There is some evidence of at least proto-writing existing in the “Old” European societies that the Indo-Europeans replaced prior to 3500 BC. Of course no indication that it was preserved or further developed.

https://en.m.wikipedia.org/wiki/Vin%C4%8Da_symbols

It should be noted that there is a very great difference between "proto-writing" and writing.

It is likely that various kinds of "proto-writing" have been independently invented in a lot of places, but very few of them have evolved into writing systems.

"Proto-writing" is just a set of graphic symbols that are used to designate various things. Such a set of symbols can be used e.g. to write an inventory, to tag things to show ownership or purpose, to show on a map what can be found in certain places, and so on.

"Proto-writing" cannot be used to write human speech. All systems of "proto-writing" that have evolved into writing systems have done that by reinterpreting a part of the graphic symbols, or sometimes even all of them, to no longer be the names of some things, but to have a phonetic meaning, i.e. to represent some sounds of human speech (syllables in almost all cases), allowing thus the writing of the more abstract components of the speech, like various grammatical markers.

Therefore for a system of "proto-writing", it does not make sense to ask which is the language that has been written with it, because there exists no such language.

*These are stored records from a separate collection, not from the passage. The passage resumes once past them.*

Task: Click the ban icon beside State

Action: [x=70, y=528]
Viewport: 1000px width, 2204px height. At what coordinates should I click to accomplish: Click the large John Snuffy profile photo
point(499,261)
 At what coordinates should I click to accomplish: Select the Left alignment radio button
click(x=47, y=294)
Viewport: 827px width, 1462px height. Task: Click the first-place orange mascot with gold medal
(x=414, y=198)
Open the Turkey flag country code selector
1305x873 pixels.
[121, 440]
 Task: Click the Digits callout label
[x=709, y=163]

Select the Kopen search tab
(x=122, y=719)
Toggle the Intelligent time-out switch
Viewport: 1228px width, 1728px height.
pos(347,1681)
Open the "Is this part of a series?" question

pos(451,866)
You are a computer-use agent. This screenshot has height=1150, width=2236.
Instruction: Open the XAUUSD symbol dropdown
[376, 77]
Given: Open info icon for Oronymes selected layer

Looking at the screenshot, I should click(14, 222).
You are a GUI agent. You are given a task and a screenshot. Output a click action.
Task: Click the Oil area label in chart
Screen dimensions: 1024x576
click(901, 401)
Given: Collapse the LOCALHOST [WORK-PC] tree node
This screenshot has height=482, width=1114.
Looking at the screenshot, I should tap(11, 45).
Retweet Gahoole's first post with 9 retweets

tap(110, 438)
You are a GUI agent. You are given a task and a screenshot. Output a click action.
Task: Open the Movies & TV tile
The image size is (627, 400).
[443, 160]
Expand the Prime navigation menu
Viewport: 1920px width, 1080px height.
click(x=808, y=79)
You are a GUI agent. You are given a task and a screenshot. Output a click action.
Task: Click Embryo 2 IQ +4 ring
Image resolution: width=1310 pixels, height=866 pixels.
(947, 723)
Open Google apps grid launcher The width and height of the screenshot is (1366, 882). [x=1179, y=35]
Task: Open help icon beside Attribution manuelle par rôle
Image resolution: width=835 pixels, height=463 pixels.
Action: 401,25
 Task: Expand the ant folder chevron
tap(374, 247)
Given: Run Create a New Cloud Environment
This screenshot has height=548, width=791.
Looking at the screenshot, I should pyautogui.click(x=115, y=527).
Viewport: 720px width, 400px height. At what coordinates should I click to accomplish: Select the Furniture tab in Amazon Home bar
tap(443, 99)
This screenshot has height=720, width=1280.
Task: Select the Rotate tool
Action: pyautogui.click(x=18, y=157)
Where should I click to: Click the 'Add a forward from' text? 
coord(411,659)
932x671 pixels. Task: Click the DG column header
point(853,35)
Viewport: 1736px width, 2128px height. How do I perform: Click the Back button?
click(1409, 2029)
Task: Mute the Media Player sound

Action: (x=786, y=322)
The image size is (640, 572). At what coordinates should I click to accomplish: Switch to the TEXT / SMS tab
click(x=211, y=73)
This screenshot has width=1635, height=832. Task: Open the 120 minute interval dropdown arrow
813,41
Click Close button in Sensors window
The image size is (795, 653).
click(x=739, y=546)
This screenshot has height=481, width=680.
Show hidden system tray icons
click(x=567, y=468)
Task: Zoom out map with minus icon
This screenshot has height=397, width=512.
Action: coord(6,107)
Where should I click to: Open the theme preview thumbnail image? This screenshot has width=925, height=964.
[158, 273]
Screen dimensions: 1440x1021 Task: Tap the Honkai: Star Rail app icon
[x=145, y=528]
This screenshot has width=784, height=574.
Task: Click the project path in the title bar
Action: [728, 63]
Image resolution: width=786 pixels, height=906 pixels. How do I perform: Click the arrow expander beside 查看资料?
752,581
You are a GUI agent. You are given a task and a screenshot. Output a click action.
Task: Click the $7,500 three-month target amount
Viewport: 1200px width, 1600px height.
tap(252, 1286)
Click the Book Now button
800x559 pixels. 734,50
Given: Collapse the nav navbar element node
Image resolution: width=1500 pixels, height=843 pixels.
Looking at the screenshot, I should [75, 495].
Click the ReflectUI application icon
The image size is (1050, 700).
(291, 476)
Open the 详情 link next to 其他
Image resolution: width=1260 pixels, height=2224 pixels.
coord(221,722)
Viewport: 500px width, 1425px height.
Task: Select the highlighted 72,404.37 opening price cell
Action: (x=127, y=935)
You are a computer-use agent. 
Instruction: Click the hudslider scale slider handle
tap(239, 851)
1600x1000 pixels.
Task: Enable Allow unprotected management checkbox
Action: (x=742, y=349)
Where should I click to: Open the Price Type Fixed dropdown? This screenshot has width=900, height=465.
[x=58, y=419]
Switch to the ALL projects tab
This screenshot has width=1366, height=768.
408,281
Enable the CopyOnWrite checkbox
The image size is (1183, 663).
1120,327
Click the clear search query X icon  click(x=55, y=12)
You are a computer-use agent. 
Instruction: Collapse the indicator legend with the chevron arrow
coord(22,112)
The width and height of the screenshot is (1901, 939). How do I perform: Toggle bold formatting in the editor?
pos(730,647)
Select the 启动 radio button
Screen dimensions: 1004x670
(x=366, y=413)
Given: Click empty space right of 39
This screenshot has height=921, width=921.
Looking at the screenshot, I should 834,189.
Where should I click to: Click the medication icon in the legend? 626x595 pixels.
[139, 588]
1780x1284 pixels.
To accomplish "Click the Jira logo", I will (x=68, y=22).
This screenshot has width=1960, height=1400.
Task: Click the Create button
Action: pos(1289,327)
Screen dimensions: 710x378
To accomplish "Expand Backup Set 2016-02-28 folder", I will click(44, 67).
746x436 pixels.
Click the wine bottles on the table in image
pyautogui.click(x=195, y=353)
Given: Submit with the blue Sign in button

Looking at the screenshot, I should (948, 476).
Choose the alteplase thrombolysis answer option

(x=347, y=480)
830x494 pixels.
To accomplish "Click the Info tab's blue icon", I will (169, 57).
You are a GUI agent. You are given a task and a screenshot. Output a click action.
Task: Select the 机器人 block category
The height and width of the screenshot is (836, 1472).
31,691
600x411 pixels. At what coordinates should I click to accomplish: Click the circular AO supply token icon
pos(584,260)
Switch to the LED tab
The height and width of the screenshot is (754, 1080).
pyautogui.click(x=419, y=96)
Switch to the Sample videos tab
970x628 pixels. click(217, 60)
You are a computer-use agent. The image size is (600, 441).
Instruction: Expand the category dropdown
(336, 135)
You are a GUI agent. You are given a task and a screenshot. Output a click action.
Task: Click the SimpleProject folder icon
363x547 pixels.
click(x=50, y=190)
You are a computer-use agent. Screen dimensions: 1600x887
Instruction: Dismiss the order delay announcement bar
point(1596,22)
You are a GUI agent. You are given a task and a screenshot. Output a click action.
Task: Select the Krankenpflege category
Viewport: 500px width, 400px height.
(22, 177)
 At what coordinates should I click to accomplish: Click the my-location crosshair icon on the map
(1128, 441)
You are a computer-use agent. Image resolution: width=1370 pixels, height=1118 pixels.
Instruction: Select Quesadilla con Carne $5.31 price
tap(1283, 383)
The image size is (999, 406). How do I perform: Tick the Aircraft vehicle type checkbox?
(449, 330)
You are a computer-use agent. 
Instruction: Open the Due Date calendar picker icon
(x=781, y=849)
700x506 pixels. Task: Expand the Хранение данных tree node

The only kind of information that can be known about a system of proto-writing is which is the thing denoted by each symbol. Even when the meanings of all symbols are known, that does not offer any information about the language used by those who have invented and used that system of proto-writing.

For now, there is no evidence that the Indus script was a writing system, because only very short strings of symbols have been preserved. It could have been a writing system, because by that time other writing systems already existed not far away, which could have inspired them, or it could have been just a proto-writing system, which would give no clue about the language of its users.

The Proto-Indo-European language is usually dated to something like 6000 years ago, well before any writing.
So? What about the Hittites? There is a slight gap between 1700 BC and 4500 BC.
Prior to the discovery of the Hittite language, linguists had compared the various Indo-European languages they knew of and did much of the work of reconstructing the Proto-Indo-European language based on comparative linguistics. This work was highly conjectural, but it provided something akin to a falsifiable theory that could be tested by the discovery of another written Indo-European language. Such a language was Hittite, and the Hittite language fits the model of Indo-European languages that had been constructed prior to its discovery.